DATA FOR PROCESSING
········

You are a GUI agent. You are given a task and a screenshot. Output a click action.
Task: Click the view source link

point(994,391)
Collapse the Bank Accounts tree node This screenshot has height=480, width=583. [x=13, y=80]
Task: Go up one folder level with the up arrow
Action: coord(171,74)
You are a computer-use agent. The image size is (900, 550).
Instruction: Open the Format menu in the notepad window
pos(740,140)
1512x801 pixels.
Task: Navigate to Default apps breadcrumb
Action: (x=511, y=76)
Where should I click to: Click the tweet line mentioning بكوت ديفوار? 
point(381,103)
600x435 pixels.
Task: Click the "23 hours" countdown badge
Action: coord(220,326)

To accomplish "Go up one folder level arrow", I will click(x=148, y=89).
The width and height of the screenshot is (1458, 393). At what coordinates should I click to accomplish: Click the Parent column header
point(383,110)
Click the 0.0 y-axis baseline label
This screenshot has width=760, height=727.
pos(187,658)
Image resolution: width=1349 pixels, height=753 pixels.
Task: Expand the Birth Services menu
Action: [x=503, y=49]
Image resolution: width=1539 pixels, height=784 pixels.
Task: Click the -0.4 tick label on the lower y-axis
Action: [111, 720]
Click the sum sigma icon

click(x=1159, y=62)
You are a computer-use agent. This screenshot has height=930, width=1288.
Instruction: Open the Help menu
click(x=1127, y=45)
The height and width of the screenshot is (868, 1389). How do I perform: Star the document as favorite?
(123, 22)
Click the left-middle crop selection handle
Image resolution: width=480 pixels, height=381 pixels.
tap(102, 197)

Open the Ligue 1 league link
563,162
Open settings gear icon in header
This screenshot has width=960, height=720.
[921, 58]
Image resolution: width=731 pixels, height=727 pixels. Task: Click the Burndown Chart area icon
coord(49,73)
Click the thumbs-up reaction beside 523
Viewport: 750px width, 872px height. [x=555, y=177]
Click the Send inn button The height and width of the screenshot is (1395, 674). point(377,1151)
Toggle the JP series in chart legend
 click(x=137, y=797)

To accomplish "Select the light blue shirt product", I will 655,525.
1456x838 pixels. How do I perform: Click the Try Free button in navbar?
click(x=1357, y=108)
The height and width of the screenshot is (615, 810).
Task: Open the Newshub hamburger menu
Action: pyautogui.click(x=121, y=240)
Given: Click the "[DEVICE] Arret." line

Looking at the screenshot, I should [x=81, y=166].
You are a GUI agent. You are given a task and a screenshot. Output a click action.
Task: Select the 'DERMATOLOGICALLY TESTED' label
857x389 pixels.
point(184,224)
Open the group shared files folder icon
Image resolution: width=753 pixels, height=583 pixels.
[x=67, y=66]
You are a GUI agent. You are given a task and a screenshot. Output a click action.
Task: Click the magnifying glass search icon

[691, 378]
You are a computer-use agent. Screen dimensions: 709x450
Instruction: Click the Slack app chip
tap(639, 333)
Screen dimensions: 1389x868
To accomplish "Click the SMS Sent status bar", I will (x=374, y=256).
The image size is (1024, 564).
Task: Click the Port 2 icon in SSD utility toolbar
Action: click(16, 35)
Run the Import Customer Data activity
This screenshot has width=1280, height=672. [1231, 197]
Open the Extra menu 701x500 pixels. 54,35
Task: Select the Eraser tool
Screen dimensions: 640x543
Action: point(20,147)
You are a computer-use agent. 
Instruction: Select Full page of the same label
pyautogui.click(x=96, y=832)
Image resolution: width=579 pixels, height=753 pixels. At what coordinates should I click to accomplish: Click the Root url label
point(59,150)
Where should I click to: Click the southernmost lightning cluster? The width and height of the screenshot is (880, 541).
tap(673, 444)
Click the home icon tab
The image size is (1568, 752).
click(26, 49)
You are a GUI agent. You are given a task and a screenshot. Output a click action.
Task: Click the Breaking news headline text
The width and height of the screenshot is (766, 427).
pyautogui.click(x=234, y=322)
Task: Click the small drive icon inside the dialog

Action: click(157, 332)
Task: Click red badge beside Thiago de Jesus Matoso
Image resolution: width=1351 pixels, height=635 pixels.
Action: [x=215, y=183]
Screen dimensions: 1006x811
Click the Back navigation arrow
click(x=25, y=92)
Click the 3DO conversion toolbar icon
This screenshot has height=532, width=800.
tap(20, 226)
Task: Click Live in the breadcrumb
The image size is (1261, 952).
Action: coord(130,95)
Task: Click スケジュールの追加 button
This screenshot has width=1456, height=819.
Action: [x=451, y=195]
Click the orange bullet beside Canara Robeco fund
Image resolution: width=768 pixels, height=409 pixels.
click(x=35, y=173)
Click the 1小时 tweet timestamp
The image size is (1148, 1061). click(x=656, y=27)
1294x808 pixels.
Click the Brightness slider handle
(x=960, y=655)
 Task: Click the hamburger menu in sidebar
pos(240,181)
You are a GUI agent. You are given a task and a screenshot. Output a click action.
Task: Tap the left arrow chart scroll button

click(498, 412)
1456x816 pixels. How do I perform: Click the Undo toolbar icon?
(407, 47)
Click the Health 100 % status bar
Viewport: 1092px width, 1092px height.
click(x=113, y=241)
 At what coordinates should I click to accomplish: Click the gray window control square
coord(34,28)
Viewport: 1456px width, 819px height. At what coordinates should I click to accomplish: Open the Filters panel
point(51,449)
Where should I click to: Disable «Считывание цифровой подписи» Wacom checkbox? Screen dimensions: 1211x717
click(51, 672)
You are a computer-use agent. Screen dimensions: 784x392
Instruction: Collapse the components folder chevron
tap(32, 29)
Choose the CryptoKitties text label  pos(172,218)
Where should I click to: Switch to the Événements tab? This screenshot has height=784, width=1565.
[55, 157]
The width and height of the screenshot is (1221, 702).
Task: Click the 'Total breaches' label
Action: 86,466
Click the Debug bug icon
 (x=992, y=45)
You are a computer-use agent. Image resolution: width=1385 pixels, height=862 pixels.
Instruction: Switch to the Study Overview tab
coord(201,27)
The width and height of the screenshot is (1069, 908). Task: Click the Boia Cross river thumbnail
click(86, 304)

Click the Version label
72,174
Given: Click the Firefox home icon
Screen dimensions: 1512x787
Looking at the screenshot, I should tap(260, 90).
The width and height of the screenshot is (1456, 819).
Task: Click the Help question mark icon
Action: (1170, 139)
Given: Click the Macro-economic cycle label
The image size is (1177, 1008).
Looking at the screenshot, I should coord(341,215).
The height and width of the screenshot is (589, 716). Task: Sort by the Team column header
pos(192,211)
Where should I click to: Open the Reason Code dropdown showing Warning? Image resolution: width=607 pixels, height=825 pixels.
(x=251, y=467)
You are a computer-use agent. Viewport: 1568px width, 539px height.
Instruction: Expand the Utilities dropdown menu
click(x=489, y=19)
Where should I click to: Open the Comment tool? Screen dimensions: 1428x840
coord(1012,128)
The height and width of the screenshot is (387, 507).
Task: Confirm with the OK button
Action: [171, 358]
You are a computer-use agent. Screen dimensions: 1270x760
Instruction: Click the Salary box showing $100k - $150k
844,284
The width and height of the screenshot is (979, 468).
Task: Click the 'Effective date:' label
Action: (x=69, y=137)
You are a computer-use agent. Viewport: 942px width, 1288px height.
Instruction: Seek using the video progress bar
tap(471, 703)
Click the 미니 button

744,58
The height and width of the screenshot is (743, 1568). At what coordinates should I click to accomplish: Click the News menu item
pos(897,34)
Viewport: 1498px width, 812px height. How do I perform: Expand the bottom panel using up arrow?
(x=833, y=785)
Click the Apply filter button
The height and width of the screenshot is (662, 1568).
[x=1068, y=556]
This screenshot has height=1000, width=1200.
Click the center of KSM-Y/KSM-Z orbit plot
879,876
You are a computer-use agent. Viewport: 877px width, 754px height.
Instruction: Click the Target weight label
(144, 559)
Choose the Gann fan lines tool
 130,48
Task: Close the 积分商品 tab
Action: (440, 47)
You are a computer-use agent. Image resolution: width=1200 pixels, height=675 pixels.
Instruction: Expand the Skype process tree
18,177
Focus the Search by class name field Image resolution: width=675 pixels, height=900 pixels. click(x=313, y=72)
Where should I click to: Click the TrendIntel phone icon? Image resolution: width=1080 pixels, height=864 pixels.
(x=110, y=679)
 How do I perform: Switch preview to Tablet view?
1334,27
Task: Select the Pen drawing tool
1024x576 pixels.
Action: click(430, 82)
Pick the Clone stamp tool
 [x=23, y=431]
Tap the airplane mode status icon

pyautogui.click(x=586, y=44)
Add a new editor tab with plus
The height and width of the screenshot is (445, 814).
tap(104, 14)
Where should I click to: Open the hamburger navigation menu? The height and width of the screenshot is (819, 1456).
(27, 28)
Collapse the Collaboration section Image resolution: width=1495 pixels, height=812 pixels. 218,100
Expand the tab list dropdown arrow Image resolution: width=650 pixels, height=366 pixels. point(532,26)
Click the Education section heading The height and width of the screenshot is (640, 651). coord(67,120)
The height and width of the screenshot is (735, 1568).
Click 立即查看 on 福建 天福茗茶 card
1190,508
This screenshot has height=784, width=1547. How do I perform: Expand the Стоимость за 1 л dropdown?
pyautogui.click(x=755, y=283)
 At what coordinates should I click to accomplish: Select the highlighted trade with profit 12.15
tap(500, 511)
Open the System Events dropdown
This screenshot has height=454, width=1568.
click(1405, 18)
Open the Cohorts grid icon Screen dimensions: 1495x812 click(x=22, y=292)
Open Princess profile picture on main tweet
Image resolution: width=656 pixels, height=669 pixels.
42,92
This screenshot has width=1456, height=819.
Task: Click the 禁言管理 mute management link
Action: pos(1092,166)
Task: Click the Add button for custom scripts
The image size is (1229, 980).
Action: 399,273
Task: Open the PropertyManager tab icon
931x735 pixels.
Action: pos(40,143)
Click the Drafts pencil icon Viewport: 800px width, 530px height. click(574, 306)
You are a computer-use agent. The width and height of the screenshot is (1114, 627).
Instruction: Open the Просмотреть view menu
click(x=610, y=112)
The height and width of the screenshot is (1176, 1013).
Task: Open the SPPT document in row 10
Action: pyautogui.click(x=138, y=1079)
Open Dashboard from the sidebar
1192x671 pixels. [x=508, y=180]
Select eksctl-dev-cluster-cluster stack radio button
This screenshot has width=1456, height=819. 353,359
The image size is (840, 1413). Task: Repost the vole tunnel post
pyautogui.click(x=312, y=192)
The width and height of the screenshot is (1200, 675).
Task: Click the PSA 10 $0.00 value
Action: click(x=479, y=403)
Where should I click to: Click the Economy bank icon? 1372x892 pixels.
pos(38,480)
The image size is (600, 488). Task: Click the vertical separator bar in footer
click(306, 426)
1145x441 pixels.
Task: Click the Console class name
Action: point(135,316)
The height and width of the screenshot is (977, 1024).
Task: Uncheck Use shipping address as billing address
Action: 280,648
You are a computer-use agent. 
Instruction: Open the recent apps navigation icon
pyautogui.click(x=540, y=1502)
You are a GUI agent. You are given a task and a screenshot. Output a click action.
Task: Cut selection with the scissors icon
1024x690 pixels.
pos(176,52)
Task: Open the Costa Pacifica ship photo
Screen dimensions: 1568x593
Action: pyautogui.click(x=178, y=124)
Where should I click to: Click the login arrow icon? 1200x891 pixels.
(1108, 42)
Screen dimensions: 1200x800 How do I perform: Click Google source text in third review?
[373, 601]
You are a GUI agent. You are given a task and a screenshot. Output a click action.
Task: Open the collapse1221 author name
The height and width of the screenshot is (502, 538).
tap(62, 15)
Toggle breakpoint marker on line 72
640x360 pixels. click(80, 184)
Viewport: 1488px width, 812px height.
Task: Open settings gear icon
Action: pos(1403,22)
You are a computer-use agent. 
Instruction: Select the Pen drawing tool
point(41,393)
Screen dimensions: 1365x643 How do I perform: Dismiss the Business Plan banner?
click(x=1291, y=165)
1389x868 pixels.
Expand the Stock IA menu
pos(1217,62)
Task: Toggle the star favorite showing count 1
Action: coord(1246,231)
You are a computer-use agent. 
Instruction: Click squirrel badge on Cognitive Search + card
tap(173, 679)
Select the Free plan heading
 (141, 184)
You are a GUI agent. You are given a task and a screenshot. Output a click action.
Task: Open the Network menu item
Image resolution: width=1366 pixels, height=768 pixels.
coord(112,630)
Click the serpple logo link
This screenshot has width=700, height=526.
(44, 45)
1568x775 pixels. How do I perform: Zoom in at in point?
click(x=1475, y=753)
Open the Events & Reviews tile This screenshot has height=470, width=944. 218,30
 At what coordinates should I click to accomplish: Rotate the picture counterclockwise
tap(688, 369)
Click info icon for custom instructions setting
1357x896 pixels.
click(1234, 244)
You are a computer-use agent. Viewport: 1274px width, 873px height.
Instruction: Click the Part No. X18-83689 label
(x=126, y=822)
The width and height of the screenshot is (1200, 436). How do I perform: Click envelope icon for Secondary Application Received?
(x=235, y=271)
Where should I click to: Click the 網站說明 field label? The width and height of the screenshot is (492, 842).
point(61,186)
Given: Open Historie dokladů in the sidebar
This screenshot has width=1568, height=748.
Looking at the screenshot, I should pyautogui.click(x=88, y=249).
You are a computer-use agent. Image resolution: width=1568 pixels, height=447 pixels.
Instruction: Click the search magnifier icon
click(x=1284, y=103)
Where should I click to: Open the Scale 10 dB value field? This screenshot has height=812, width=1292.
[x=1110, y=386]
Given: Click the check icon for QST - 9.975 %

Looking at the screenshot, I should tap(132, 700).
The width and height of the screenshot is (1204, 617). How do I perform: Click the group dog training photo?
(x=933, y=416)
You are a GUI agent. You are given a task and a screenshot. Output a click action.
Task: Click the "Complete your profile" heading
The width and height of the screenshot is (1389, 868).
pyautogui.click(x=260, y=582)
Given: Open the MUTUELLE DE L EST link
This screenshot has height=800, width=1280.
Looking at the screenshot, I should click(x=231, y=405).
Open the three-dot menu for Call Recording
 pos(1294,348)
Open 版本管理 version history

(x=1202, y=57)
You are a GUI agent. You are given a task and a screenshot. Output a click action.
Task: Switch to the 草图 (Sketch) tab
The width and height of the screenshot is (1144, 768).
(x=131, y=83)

········

GIVEN PROBLEM
Report every line of the listing above that contains the string "showing", matching case exactly.

WRITTEN ANSWER
Where should I click to: Open the Reason Code dropdown showing Warning? Image resolution: width=607 pixels, height=825 pixels.
Instruction: Click the Salary box showing $100k - $150k
Task: Toggle the star favorite showing count 1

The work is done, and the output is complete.